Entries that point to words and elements
▬▬▬▬▬▬▬▬▬▬

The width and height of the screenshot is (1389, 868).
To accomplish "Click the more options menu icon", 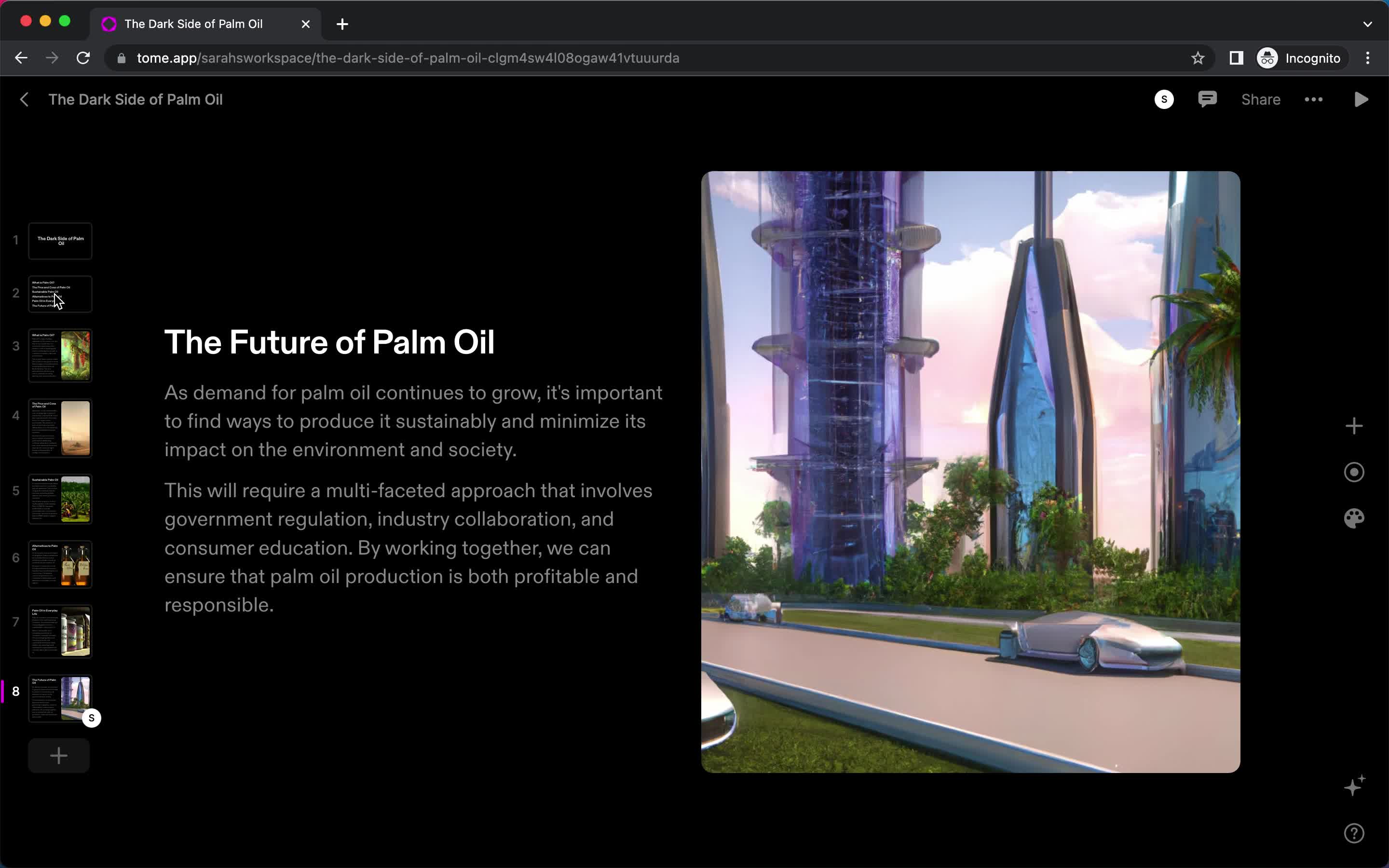I will [1314, 99].
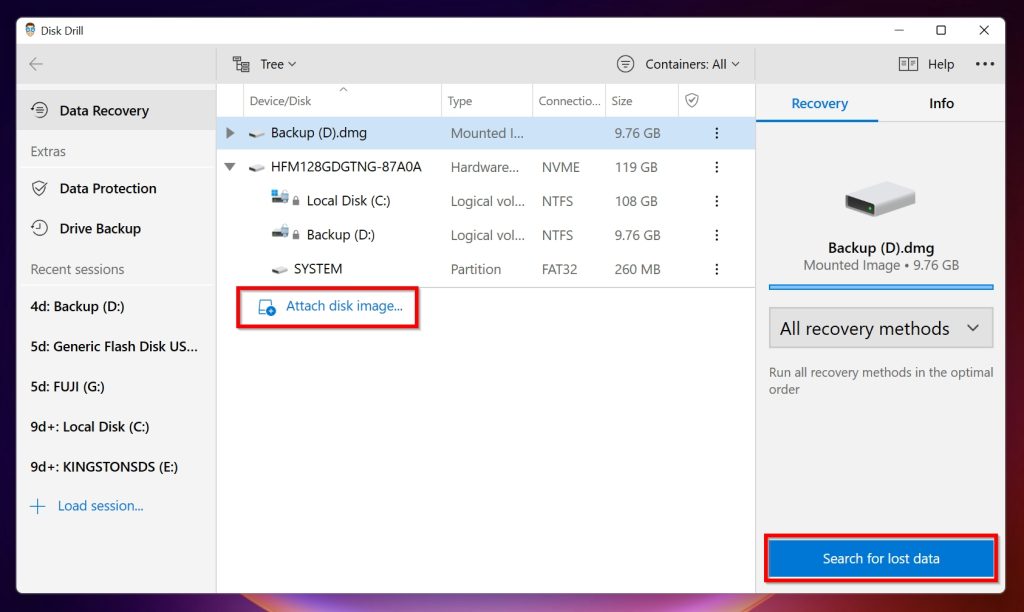Screen dimensions: 1024x612
Task: Open the Containers: All filter dropdown
Action: pyautogui.click(x=680, y=63)
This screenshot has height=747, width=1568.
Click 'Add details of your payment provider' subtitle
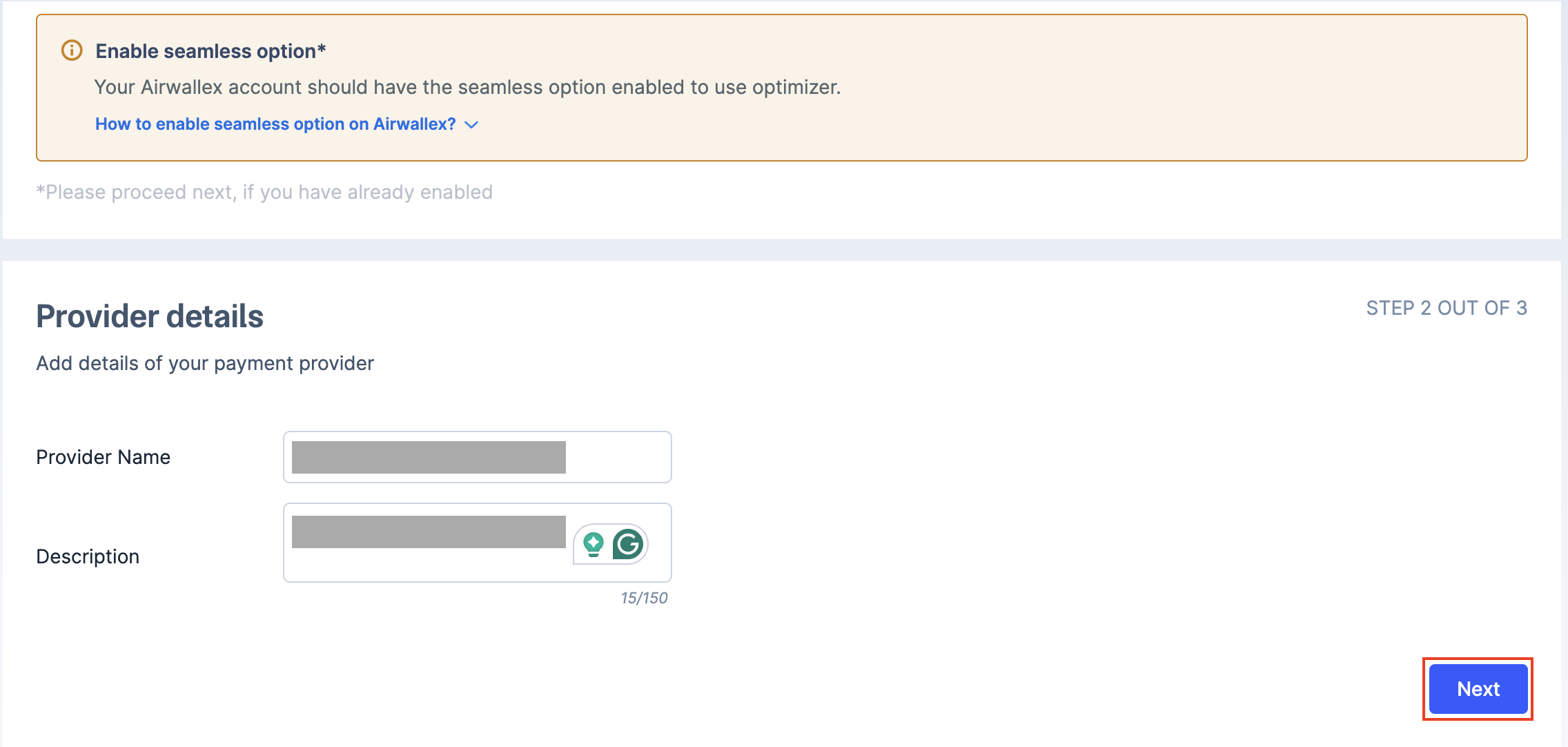pos(205,363)
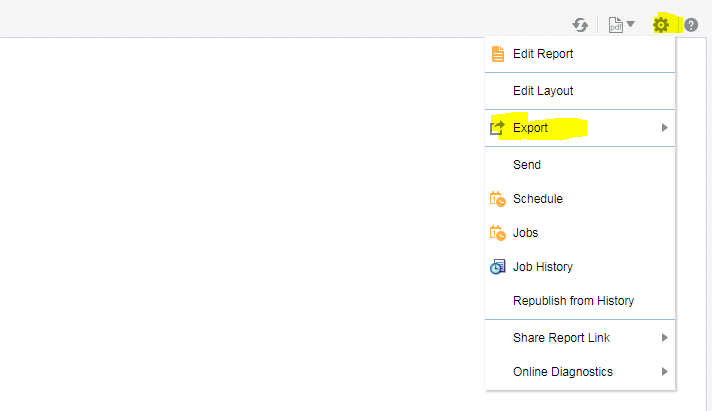Expand the Online Diagnostics submenu arrow
This screenshot has width=712, height=411.
tap(665, 372)
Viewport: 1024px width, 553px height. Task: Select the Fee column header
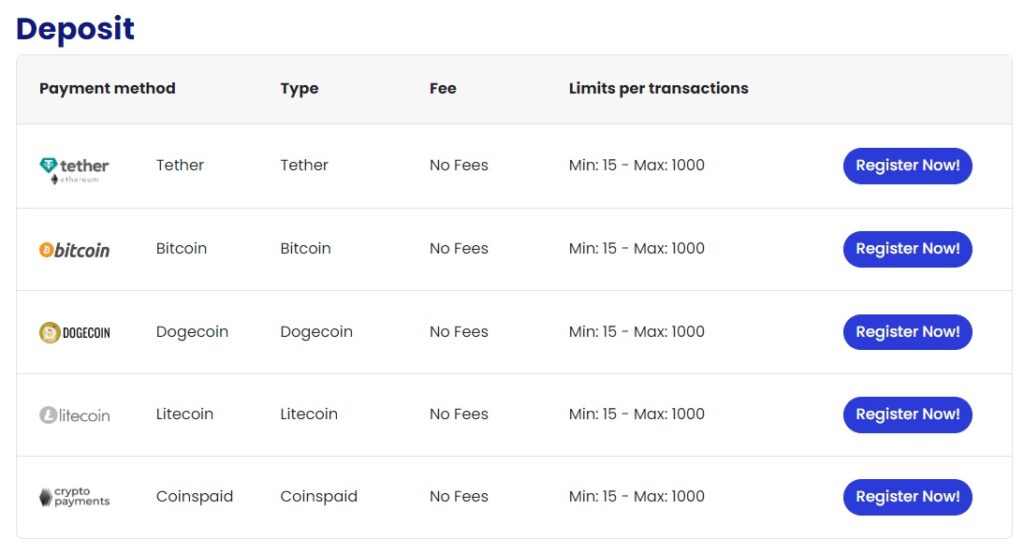click(443, 88)
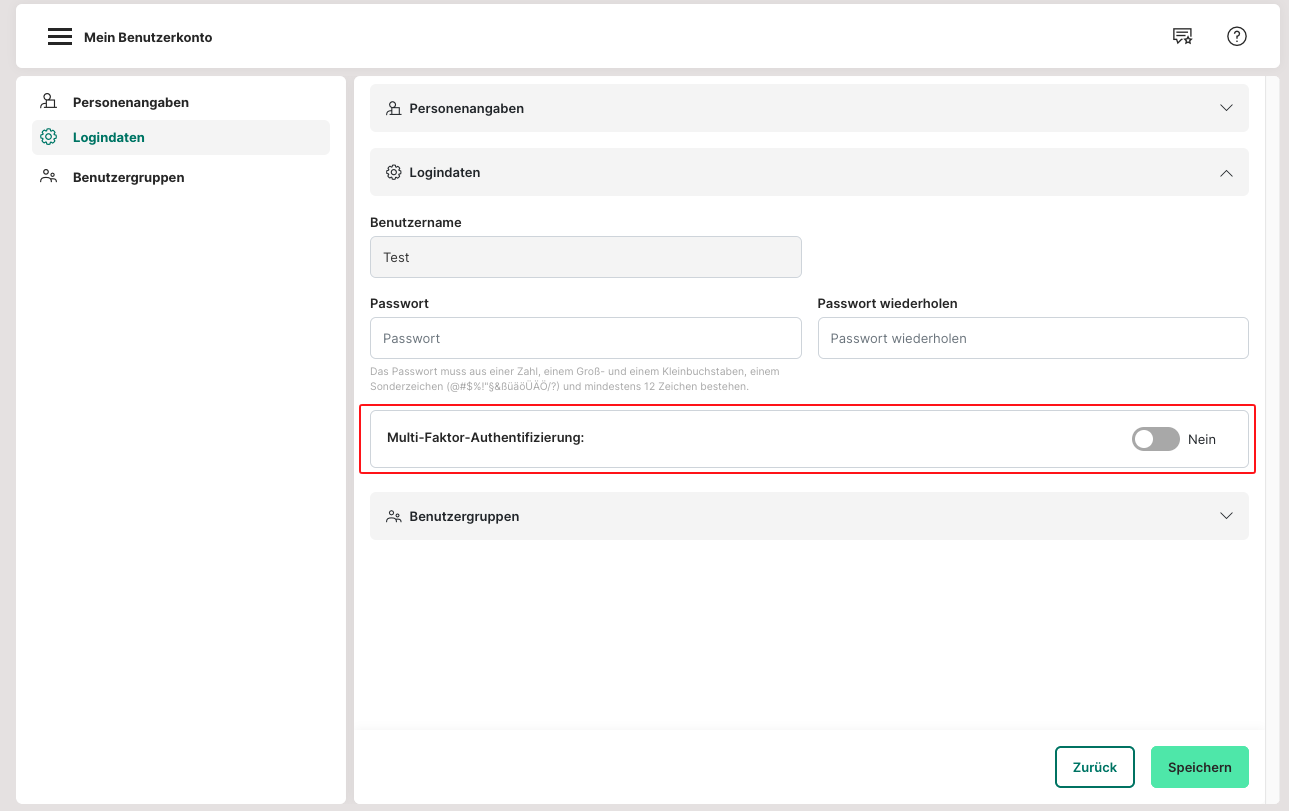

▬▬▬▬▬▬▬▬▬▬

REQUIRED WORK |
List each line above that contains the string "Task", treating uppercase and lowercase as different.

EXERCISE RESPONSE |
Task: Open the Containers: All filter dropdown
Viewport: 1024px width, 553px height. Task: Select the Fee column header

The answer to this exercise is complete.